Encourage patients to perform self-monitoring of blood glucose (SMBG) to ensure appropriate pharmacotherapy and optimal T2D management.1 Blood glucose meters record the values, making it easy for patients to take the readings to the pharmacy and physician appointments. Patients with intensive insulin therapies, such as multiple-dose insulin and insulin pumps, should perform SMBG after treating low blood glucose, at bedtime, before meals and snacks, occasionally 2 hours after eating, and prior to activities like driving and exercise.1 There is less evidence regarding recommended frequency of blood glucose monitoring in patients on less intensive insulin regimens or oral medications.1 However, frequent monitoring of fasting and after-meal blood glucose can help patients meet glycemic goals.

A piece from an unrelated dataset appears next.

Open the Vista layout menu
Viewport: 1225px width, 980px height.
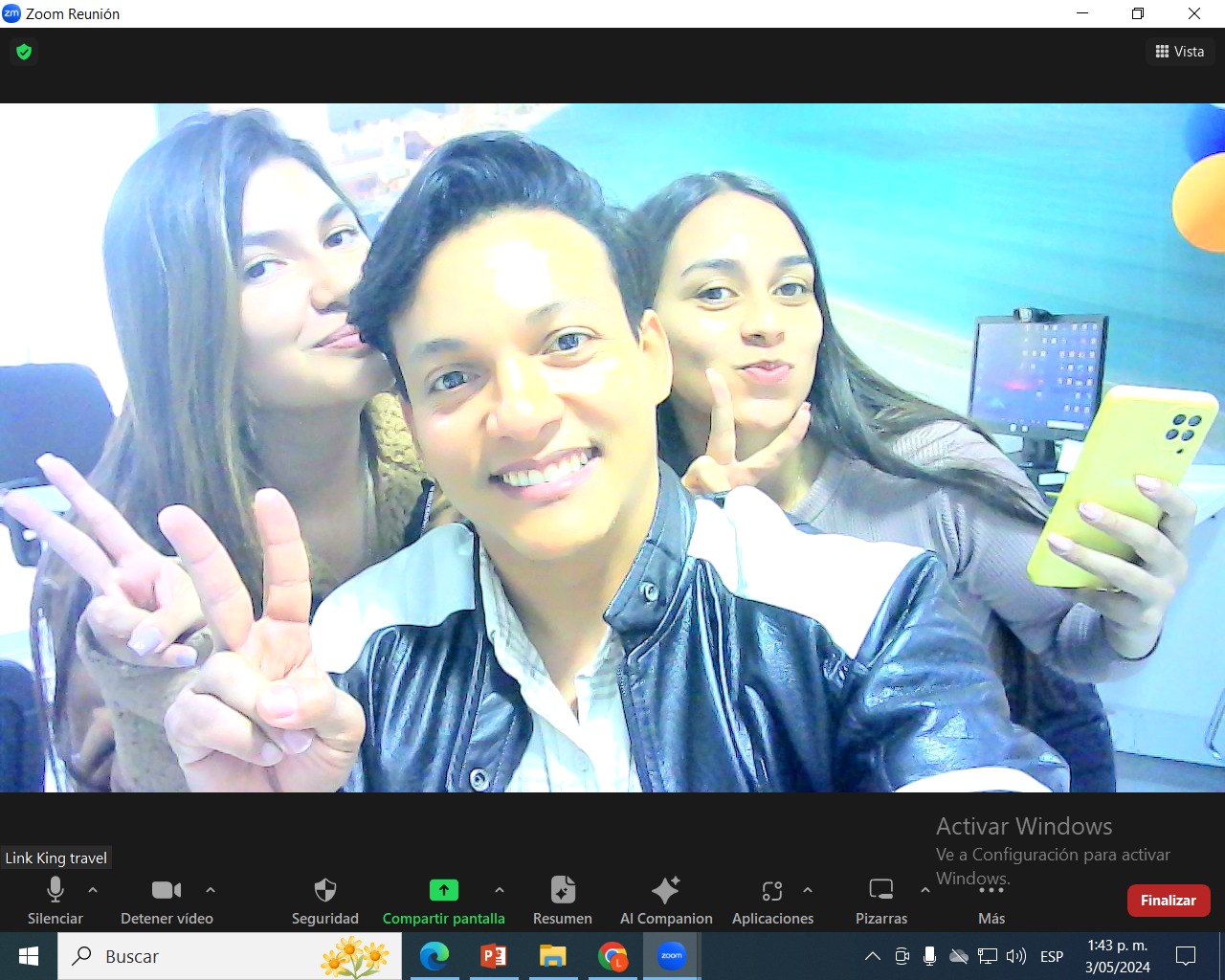coord(1180,52)
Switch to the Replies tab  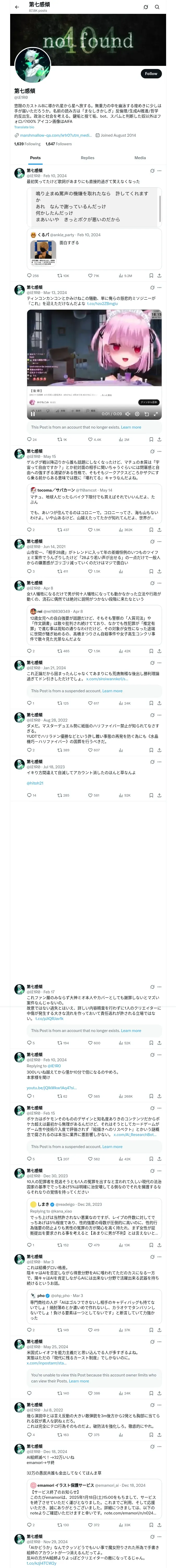87,158
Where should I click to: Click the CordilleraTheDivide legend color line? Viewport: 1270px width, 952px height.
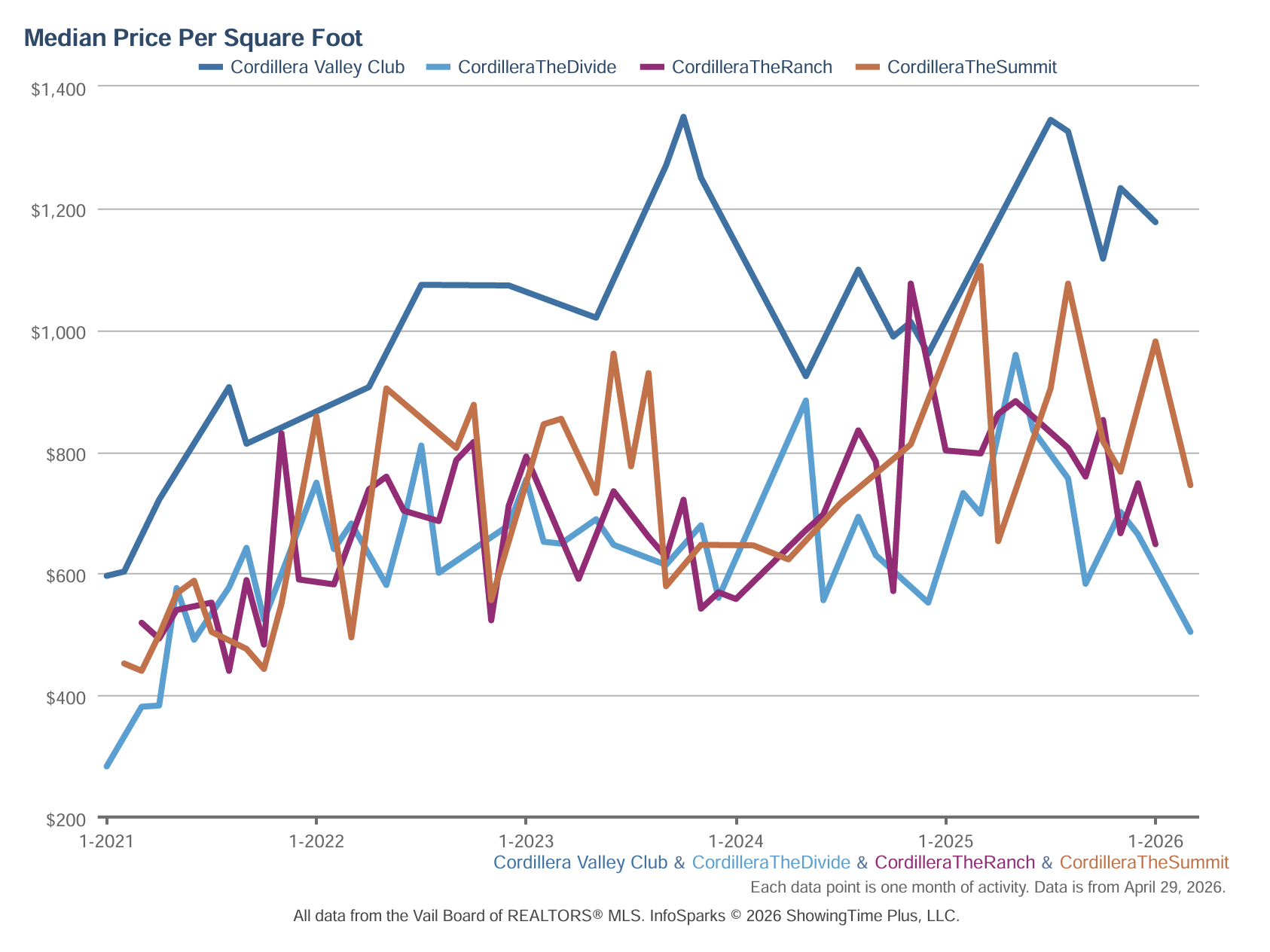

Metformin is still considered the initial drug of choice for treating T2D.1,2 Lifestyle management and monotherapy with metformin are recommended for patients with an A1C of <9%.1 Because long-term metformin use can cause vitamin B12 deficiency, levels should be monitored periodically. If A1C is ≥9%, dual therapy should be considered.1 There are 6 treatment options for combination therapy with metformin: basal insulin, a dipeptidyl-peptidase-4 inhibitor, a glucagon-like peptide-1 (GLP-1) receptor agonist, a sodium-glucose cotransporter 2 (SGLT2) inhibitor, a sulfonylurea, and a thiazolidinedione.1 When A1C is ≥10% and blood glucose is at least 300 mg/dL, combination insulin injectable therapy should be used.1
Randomized controlled trials have reported statistically significant reductions in CV events for 2 SGLT2 inhibitors, canagliflozin (Invokana) and empagliflozin (Jardiance), and 1 GLP-1 receptor agonist, liraglutide (Victoza).6,7 The studies examined the combination of metformin with these medications. Additionally, there are continuing studies assessing whether other medications in these classes have the same beneficial CV effects.
Safety Updates for SGLT2 Inhibitors
There have recently been serious adverse effects associated with SGLT2 inhibitors, such as foot and leg amputations and genital infections.8,9 Genital infections are a rare but serious complication that may cause a life-threatening bacterial infection known as Fournier gangrene.8 This information has been updated in the FDA’s Medication Guides.10 Pharmacists should advise patients to seek medical care immediately if they have symptoms, including a fever above 100.4°F, redness, swelling of the genitals and rectum, and tenderness.8 Additionally, the SGLT2 inhibitor should be discontinued in patients who develop these symptoms.
A boxed warning discussing the increased risk of foot and leg amputations was added to the prescribing information for canagliflozin.9 Risk factors include diabetic foot ulcers, neuropathy, peripheral vascular disease, and prior amputations.9 Pharmacists should monitor patients on canagliflozin for the following signs and symptoms: foot and leg infections, sores or ulcers, and tenderness.9 If these symptoms occur, canagliflozin should be discontinued. It is also important for pharmacists to report any adverse drug reactions associated with SGLT2 inhibitors to the FDA’s MedWatch program.
Jennifer Gershman, PharmD, CPh, is a drug information pharmacist and Pharmacy Times® contributor who resides in south Florida.